Again, there is no way a server can tell if the WIM is used to generate
the pre-master secret or not, so it is not possible for any server to depend
on this.
bob
Could you continue
to help me?
thanks
Hubert
Helaine, Hubert wrote on Tue, 30
Mar 04, 2:09 AM:
Hi all
We are trying to connect a WIM (WAP Identifier
Module) smart card, using opensc software based.
We have already managed populating all certificates,
keys, PIN objects in mozilla databases and run a sign text, or a client
authentication.
We have registered TLS and SSL mechanisms in our
module, but until now, we have not found the solution, to force Mozilla
SLL/TLS module to use external plug in instead of internal module to
generate the randow and key materials for TLS/SSL handshaking.

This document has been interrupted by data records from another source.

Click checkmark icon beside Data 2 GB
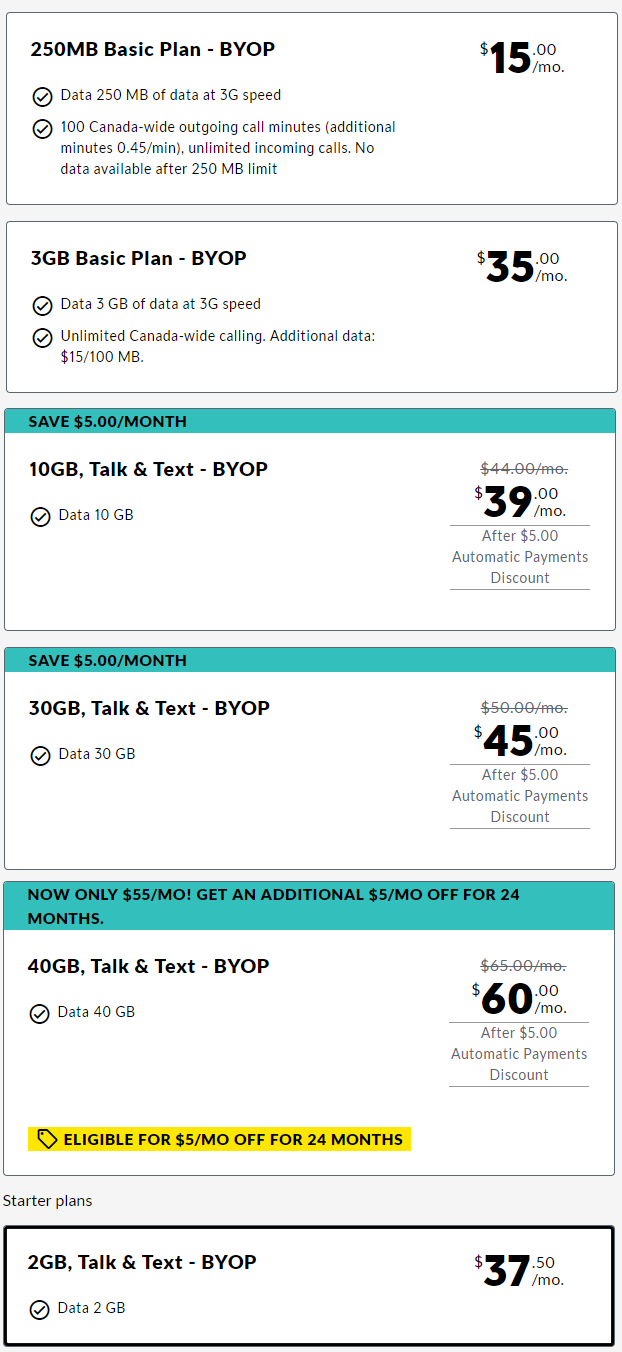coord(39,1310)
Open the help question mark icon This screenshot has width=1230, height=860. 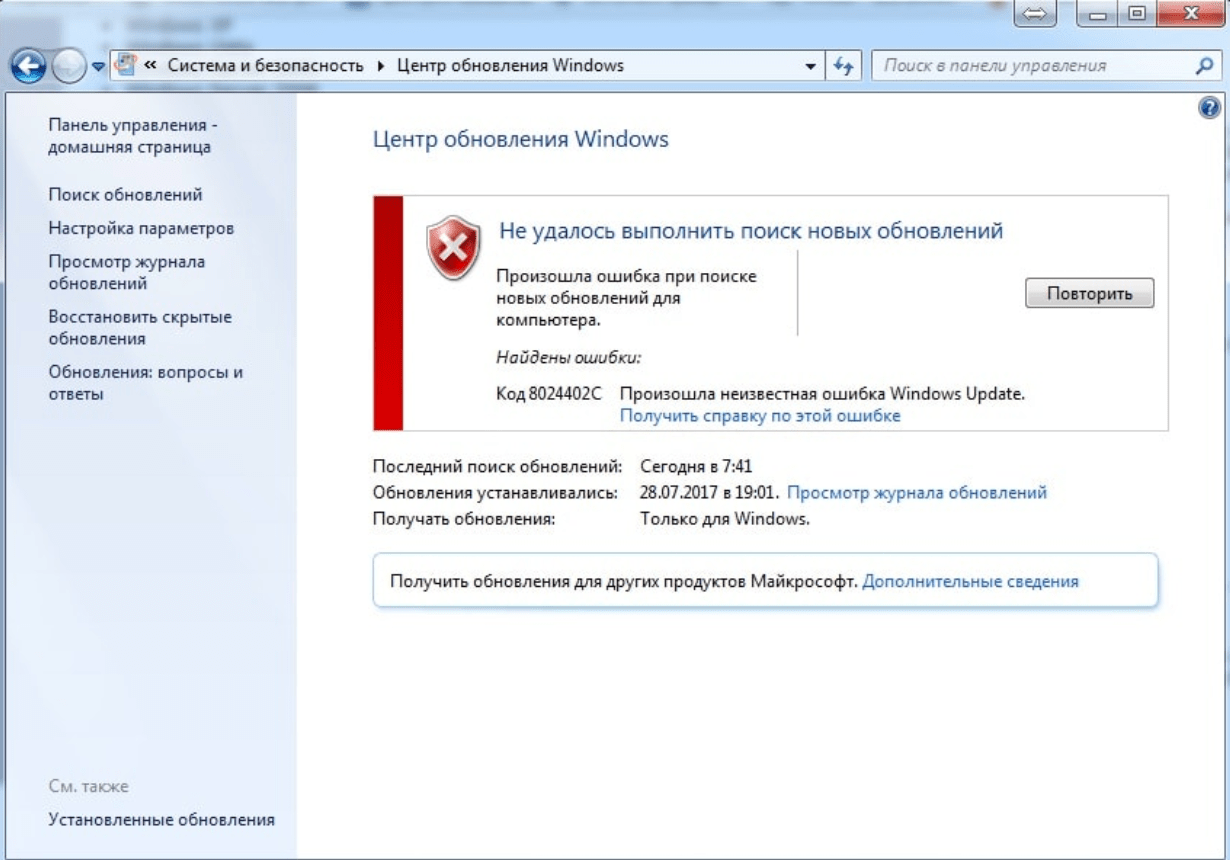click(1208, 108)
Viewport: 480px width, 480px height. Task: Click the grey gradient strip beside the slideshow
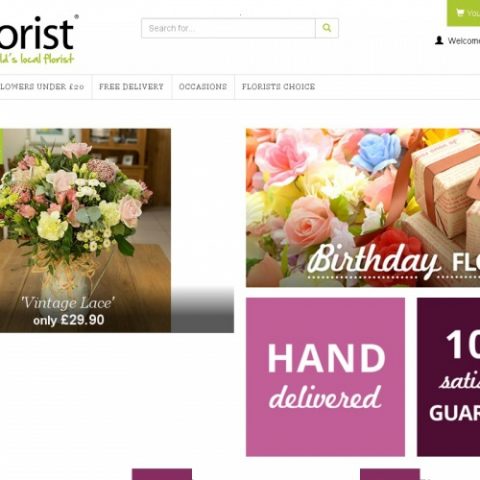click(202, 309)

We would
like Mozilla SLL/TLS to continue to use internal module for symetrical
cryptography operation (DES, RC2 ...)
Please could you help us: there are some PKCS11 FAQ
not very clear about this subject: is there a solution ?

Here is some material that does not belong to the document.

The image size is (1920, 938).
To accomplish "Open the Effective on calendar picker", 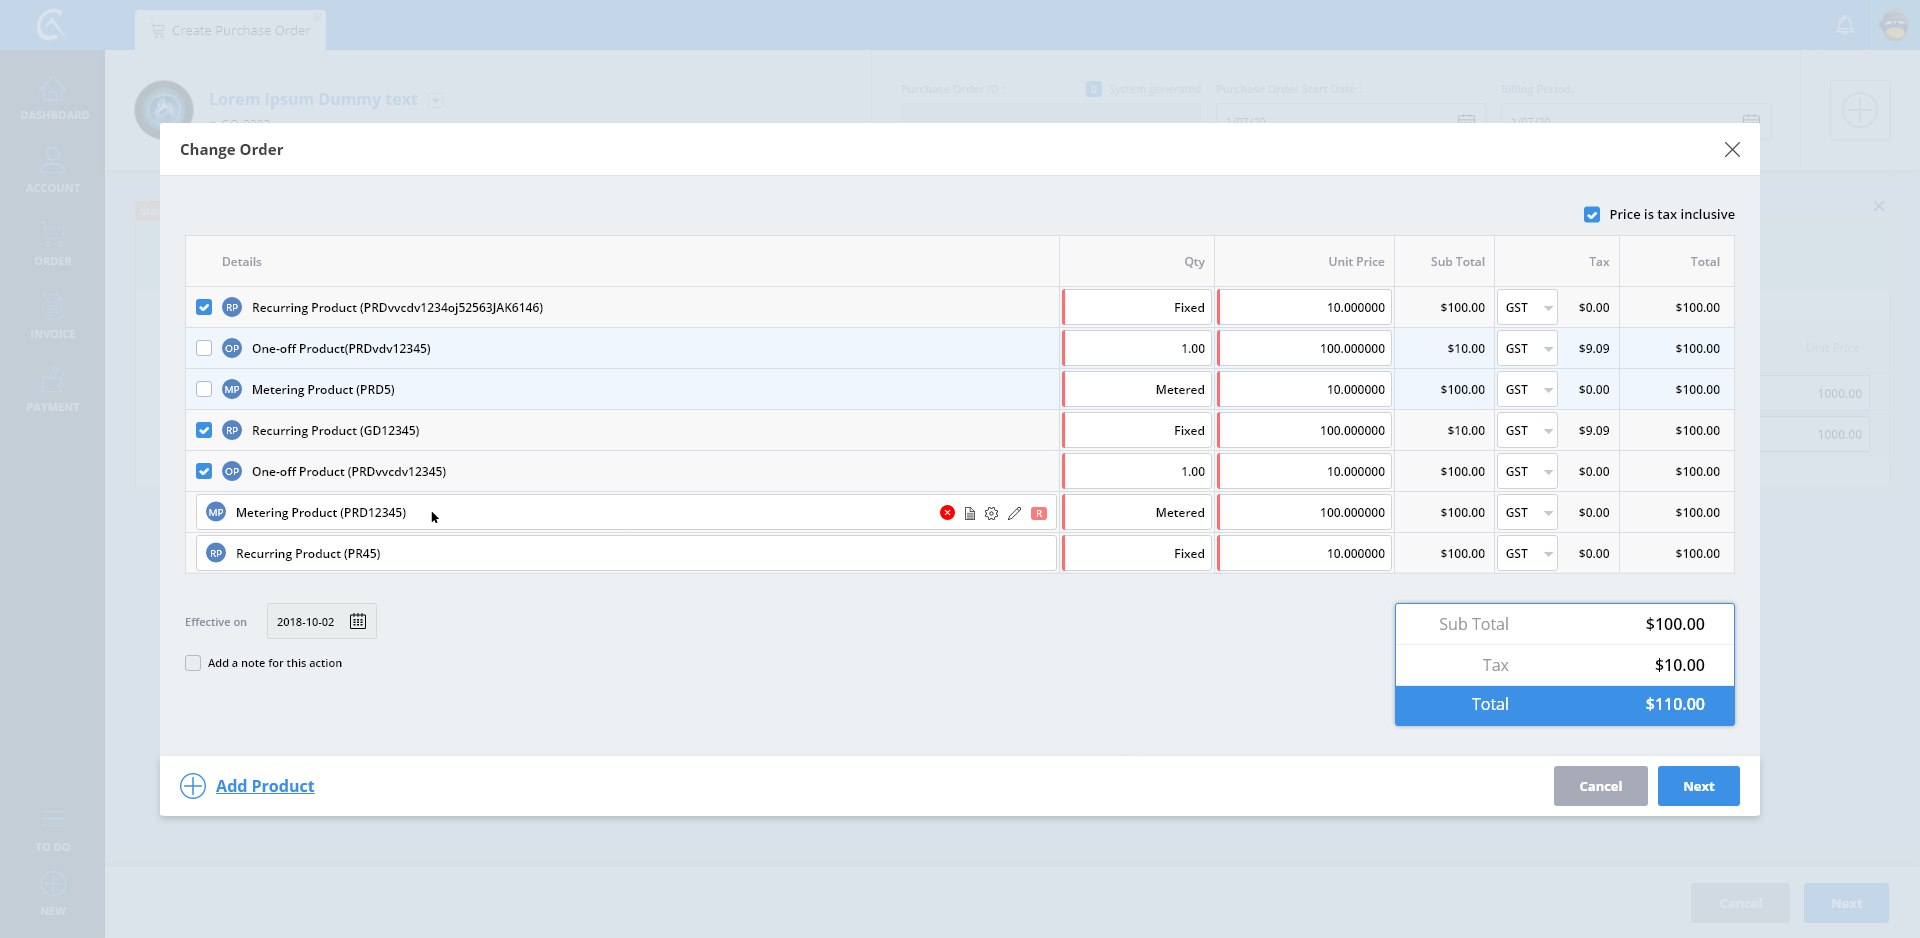I will click(358, 622).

So NSS assumes that moving the key is expensive (in some cases, it may
be impossible), so it works very hard not to move it. Doing server side
SSL, you can force most of the operations in your token by the meer fact
that the server's private key is in the token. In this case NSS will
unwrap the master secret into the token, and continue to operate on that
key in the token until if finds something that it needs to do with that
key that the token can't do. It then moves the keys out to a different
token to do the operation. From then on the key continues in the new token
from then on as long as the new token can do all the functions it
needs.
OK, so far, so good, but what about your case. In this case what is
happenning is NSS is looking for a token which can do the requested
operation. Because NSS doesn't want to move the key about, and because NSS
knows exactly what functions it needs to complete the handshake, NSS will
ask for a token that can do all of: CKM_SSL3_PRE_MASTER_KEY_GEN,
CKM_RSA_PKCS, and the symetric algorithm negociated in the SSL
handshake (this is assuming an RSA SSL3/TLS handshake). If no token
can do all three, then SSL falls back to just CKM_SSL3_PRE_MASTER_KEY_GEN
and CKM_RSA_PKCS.
What is happenning is the internal token can always do all three, so
even though your token is registers as a prefered TLS, NSS findes that it
can't to the symetric algorithm and moves on the the internal token.
At this point one can ask, "what difference does it make which token is
used for the Key Gen and derive operations?". Since the symetric
operations are not done on your token, then the keys are available to
software anyway. The internal token has a FIPS validated key generator
used to generate the master secret, so the software generated master
secret is cryptographically sound. Entropy for the key gen is collected
from a number of sources (including hardware tokens which advertise that
they are Random number generators). So there is no cryptographic
reason to do the operation on the token except that the token is going to
protect the keys. If you give them up to the software for a symetric
operation, you've lost that as well. NSS tends to be pretty agnostic
about where it does operations where there is no need to lock into
specific keys (for example, signature verification with public keys....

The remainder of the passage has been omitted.